Dans « Sanglant mais juste : l’abattage en islam » (Études rurales, 1998, n°147-148, pp 65-79), Mohamed Hocine Benkheira explique qu’au travers du rituel de l’abattage, l’animal n’est pas chosifié, sa souffrance n’est ni niée ni refoulée, le meurtre est civilisé. À l’inverse, la modernité et l’institution de l’abattoir dénigreraient la mort animale, mise au ban de la vie sociale : personne ne tue les bêtes, personne n’est coupable, et personne n’est au courant.
Le problème, selon un certain nombre de musulmans, est que ce constat peut maintenant également être fait dans l’industrie du halal, qui représente selon Omero Marongiu-Perria « un contresens ». « C’est de l’hypocrisie, même dans l’hypothèse où les conditions d’abattage seraient respectées. Non, un animal n’est pas licite (halal) dès lors qu’il a été séquestré, nourri avec des farines animales qui le rendent impropre à la consommation, etc. ». Dans ces conditions, nombre de musulmans végétariens revendiquent alors cette incertitude face aux origines de la viande pour justifier leur végétarisme : c’est le meilleur moyen de ne pas risquer d’ingérer du haram (illicite, interdit ; terme opposé de halal), et de s’assurer d’être un pieux musulman.
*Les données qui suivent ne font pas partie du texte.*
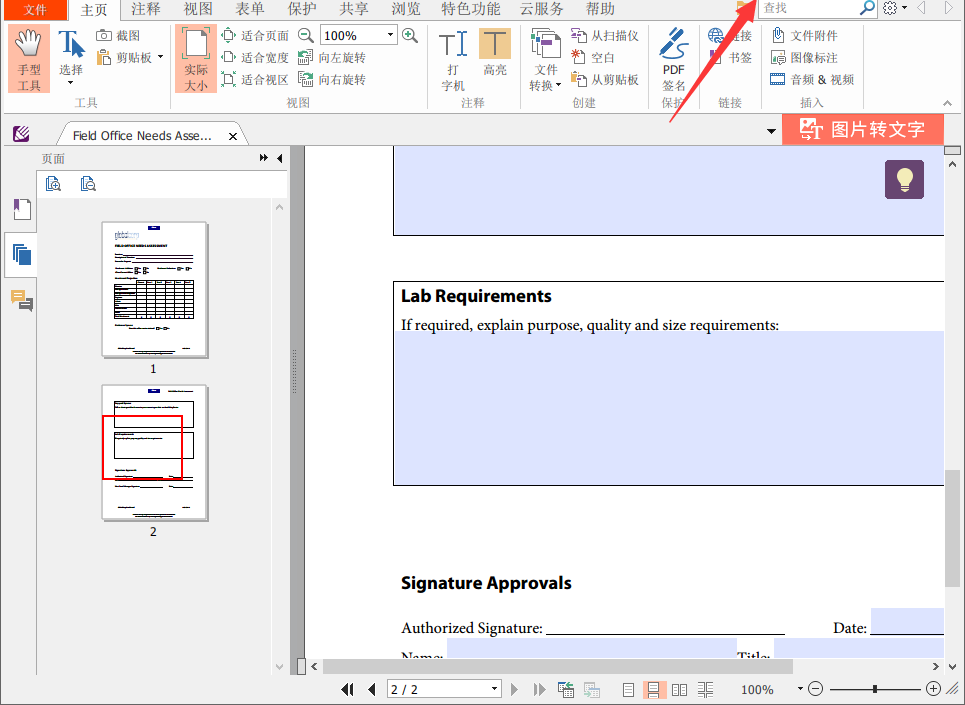This screenshot has width=965, height=705.
Task: Open the Comments panel in left sidebar
Action: pyautogui.click(x=22, y=300)
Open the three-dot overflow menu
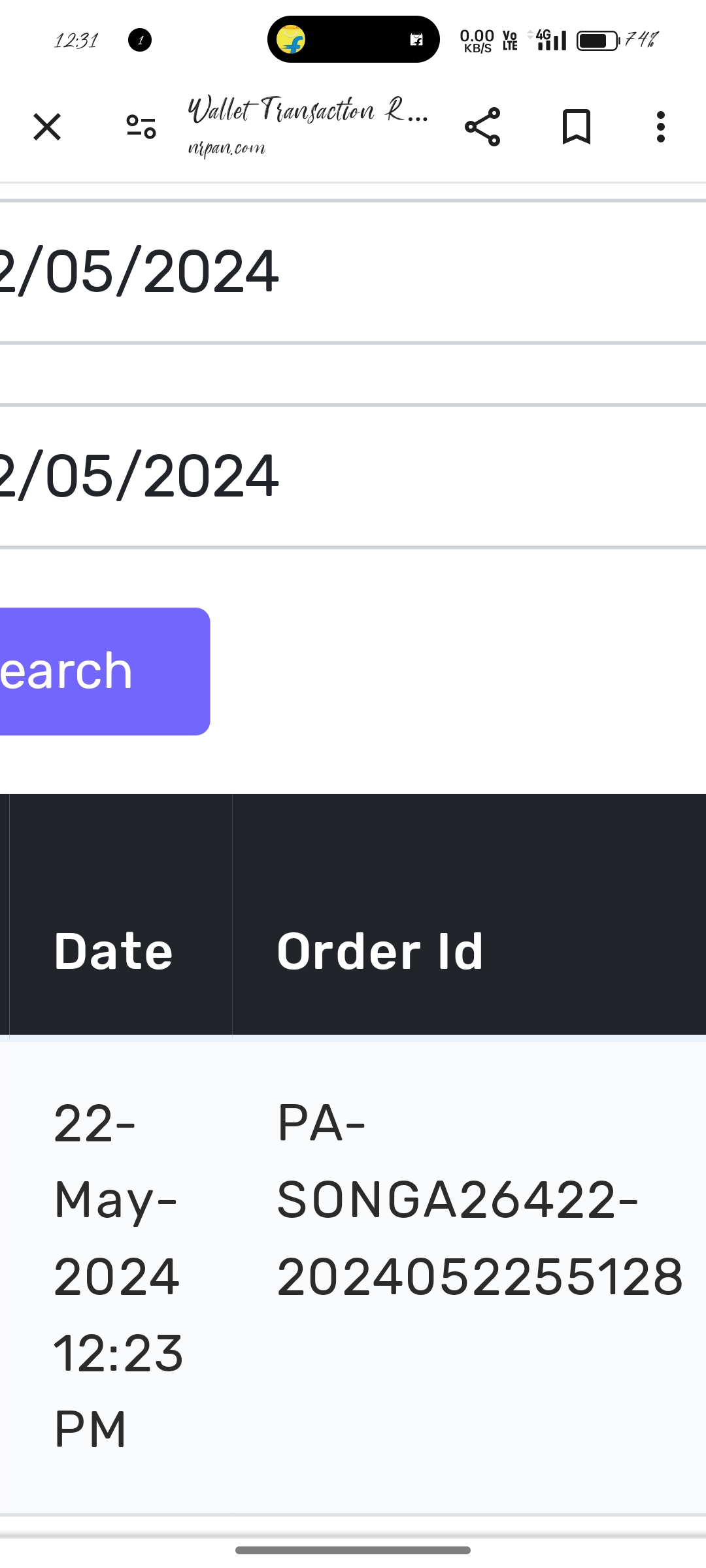Screen dimensions: 706x1568 coord(661,127)
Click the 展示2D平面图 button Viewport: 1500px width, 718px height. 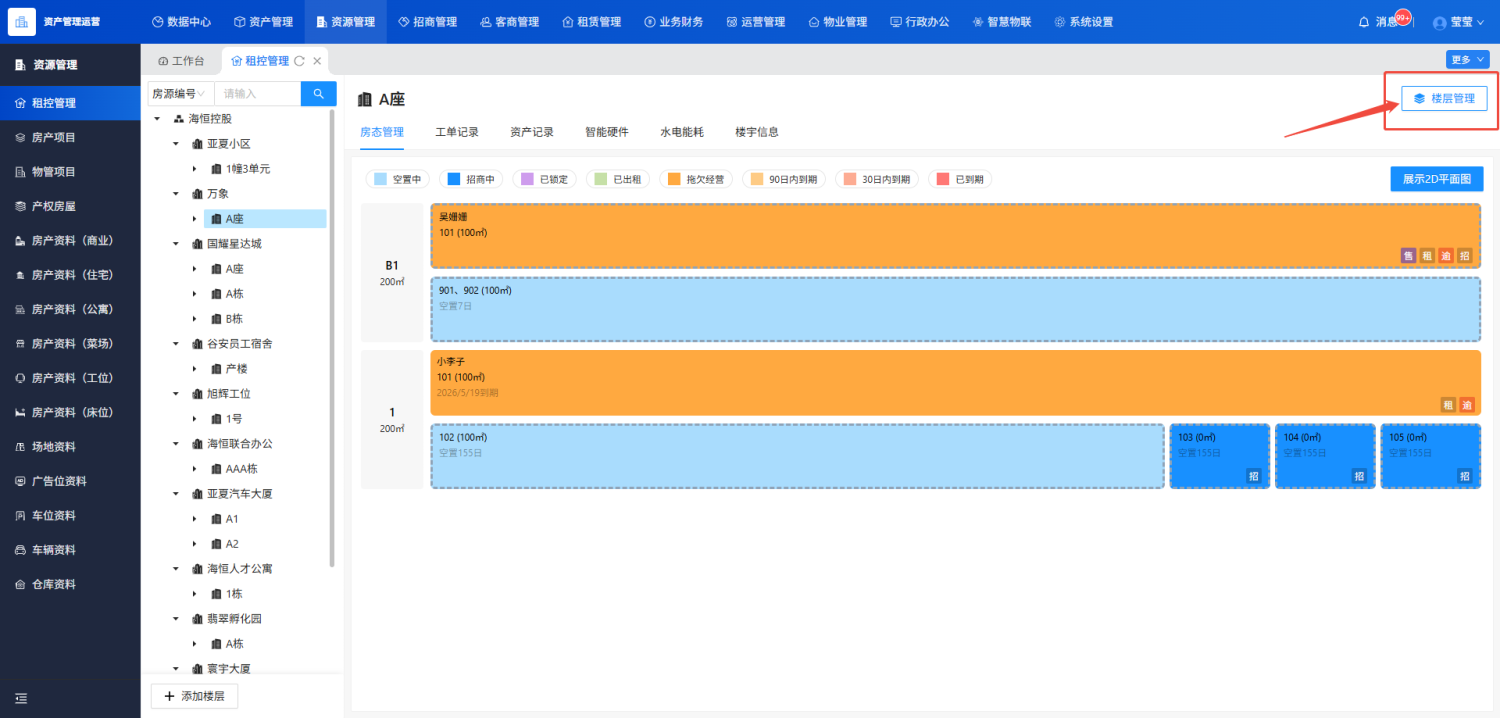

Islam et végétarisme compatibles ?
Conception du vivant et de la Création fondée sur l’éthique musulmane ou tactique pieuse pour se conformer le plus près possible aux préceptes et interdits de l’islam ? Plusieurs raisons permettent de concilier islam et régime non carné. Mais le végétarisme est-il réellement compatible avec l’islam ? De l’avis de Mohammed Hocine Benkheira, « un musulman peut tout à fait être végétarien. L’Aïd n’est pas une obligation, c’est juste recommandé ». Si plusieurs fatwasadmettent le végétarisme et ne le condamnent pas (à consulter sur le site Islamic Concerns for Animals), pour autant « l’islam n’est pas foncièrement végétarien. C’est une religion qui admet le sacrifice sanglant de l’animal ». Selon Azais Khalzi, naturopathe, l’islam n’a jamais incité au végétarisme. Il rappelle que cette religion demande à ce que les croyants préservent avant tout leur santé et adoptent un « juste milieu » dans leur alimentation pour favoriser une meilleure vie spirituelle : dès lors, si les protéines animales sont nécessaires à l’organisme, elles ne devraient pas être prohibées.